Monsieur le Président
(2e partie)
Par l’enthousiasme que la lecture de l’affiche de propagande officielle éveilla dans le bistrot, un autre de ces partisans sectaires, plutôt « un homme débraillé à la crinière noire et aux yeux vagues », a choisi pour boucler la boucle d‘explorer d’autres genres, comme le roman historique ou la science-fiction, ou l’anticipation pour trouver réponses ou explications aux situations qui étaient celles qu’on leur avait demandé de défendre. S’étant mis debout, il commença : « Patriotes ! ma pensée est celle d’un poète et ma langue patriotique celle d’un citoyen ! (…) Ecoutez mon improvisation décousue !... Quand cet Allemand qui n’a pas été compris en Allemagne, pas Goethe, ni Kant, ni Schopenhauer, parla du superlatif de l’Homme, il pressentit sans doutement que, de Père Cosmos et de Mère Nature, allait naître, au cœur de l’Amérique, le premier homme supérieur qui n’ait jamais existé. Je parle messieurs de celui qui fait pencher la balance des aurores, qui a Bien Mérité de la Patrie qu’elle l’appelle Chef du Parti et Protecteur de la Jeunesse Studieuse, Je parle, messieurs, de Monsieur le Président Constitutionnel de la République, comme certainement vous tous l’avez compris ; il est le Surhomme de « Nitche », le Superunique. Je le dis et le répète du haut de cette tribu !... tant qu’il n’existera pas parmi nous un autre citoyen hypersuperhomme, supercitoyen, il faudrait être fous ou aveugles, aveugles ou fous à lier, pour permettre que les rênes du gouvernement passent des mains de notre aurigesuperunique qui maintenant et toujours conduira le char de notre Patrie adorée, aux mains d’un autre citoyen (…) qui, même s’il possédait tous les mérites du monde, ne serait rien de plus qu’un homme. La Démocratie a fini avec les Empereurs et les Rois dans la vieille Europe fatiguée, mais il faut reconnaître (…) que, transplantée en Amérique, elle subit la greffe presque divine du Surhomme et donne naissance à une nouvelle forme de gouvernement : la Superdémocratie » !
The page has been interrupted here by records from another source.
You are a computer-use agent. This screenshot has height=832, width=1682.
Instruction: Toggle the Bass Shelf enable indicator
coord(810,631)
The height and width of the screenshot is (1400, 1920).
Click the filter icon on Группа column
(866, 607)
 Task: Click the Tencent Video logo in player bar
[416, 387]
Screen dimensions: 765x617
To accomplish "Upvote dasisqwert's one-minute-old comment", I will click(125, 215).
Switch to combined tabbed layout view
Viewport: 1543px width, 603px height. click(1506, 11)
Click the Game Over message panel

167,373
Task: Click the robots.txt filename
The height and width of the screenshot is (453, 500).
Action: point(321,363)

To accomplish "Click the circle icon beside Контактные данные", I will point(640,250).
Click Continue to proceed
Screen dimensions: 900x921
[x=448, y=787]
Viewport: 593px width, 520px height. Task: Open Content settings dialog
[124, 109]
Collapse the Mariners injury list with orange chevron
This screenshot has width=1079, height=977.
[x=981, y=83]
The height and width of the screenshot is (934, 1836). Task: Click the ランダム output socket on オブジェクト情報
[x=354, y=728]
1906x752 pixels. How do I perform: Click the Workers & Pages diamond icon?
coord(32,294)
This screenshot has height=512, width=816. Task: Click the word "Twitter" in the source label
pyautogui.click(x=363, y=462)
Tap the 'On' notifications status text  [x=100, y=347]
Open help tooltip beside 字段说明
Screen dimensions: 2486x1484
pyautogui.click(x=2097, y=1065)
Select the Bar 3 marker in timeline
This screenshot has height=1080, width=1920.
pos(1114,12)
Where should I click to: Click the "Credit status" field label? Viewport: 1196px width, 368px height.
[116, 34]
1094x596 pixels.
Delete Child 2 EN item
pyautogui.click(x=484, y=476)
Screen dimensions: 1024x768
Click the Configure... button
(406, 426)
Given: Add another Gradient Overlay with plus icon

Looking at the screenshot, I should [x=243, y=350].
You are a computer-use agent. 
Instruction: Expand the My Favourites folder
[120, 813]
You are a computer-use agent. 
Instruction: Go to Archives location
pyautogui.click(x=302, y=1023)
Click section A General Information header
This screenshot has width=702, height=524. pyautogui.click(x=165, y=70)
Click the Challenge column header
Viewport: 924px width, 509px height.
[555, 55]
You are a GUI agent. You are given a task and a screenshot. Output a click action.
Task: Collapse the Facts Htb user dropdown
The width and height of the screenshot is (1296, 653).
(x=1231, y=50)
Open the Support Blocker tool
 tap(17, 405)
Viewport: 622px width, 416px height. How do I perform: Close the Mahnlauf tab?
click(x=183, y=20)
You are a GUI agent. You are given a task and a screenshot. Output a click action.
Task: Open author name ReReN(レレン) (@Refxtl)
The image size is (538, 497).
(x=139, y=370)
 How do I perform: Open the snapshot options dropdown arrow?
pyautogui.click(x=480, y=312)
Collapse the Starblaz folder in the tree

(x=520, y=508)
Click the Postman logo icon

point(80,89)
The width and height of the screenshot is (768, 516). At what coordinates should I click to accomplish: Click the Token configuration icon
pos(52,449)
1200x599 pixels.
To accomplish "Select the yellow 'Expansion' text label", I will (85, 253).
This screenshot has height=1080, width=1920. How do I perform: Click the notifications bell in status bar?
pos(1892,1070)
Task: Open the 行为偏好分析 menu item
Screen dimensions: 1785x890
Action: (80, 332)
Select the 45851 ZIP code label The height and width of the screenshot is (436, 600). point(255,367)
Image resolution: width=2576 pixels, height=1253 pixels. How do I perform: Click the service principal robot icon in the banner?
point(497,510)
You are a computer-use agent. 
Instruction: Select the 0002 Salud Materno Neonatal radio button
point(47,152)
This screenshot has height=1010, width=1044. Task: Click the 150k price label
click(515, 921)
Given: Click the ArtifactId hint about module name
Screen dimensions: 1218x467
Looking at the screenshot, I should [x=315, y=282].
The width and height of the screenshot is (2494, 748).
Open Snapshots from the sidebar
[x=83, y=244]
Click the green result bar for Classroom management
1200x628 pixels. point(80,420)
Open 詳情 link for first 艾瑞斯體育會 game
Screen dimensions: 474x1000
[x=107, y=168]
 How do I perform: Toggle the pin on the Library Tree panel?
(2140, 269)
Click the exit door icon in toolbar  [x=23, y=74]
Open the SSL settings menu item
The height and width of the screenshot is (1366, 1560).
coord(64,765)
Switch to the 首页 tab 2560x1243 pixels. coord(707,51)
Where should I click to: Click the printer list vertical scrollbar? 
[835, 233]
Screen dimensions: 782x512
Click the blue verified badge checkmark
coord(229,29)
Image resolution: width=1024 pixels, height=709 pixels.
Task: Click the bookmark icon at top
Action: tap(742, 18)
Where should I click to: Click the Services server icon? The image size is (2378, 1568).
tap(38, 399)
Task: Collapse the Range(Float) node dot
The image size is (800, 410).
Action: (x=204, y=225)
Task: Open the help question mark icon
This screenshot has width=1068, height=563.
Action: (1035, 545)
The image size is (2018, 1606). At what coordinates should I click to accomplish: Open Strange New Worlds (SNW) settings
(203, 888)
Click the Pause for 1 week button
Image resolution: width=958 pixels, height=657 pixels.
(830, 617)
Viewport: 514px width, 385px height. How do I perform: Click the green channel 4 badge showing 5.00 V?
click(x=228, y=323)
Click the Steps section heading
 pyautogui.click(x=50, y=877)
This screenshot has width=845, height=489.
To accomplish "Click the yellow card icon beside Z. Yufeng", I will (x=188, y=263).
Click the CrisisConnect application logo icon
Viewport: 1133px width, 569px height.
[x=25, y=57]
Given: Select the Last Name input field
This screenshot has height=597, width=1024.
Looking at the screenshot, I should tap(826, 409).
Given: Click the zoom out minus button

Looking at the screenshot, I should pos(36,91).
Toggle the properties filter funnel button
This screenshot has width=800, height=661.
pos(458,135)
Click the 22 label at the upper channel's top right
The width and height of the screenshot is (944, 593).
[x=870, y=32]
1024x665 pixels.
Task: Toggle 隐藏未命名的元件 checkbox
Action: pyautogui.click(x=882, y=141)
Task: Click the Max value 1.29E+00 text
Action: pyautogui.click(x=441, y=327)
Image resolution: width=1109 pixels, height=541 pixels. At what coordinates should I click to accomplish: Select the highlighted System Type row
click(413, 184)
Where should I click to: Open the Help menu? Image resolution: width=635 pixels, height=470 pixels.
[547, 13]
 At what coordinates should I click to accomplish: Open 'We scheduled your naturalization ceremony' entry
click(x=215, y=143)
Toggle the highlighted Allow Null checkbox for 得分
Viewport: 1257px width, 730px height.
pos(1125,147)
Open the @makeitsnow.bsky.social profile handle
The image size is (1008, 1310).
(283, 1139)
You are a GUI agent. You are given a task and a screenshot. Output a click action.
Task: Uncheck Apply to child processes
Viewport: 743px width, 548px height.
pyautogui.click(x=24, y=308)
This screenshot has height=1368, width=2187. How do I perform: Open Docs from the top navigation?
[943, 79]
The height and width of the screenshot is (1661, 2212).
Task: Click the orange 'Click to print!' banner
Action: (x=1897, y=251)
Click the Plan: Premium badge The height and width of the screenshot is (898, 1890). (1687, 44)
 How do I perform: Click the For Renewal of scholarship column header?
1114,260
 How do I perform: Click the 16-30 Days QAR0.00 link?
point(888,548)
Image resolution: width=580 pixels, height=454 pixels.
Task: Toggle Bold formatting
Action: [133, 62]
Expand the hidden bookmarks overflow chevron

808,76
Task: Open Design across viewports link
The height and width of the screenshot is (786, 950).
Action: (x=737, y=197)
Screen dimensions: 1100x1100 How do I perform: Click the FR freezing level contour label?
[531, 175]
L’auteur semble nous déclarer qu’au romancier il plaît bien d’être nouvelliste pour prendre pied dans la réalité de son pays, et au nouvelliste il lui plaît que le romancier l’accompagne de peur de se laisser porter par le côté topique du langage. Dans cette perspective on peut comprendre l’admiration de Miguel Angel Asturias pour des auteurs (allemands) qui ne cédèrent à aucune faiblesse (ni de morale, ni de langage, « Nitche » excepté, si l’on en croit cet apologiste) et laissèrent des œuvres d’une étonnante beauté comme Goethe, Kant, Schopenhauer.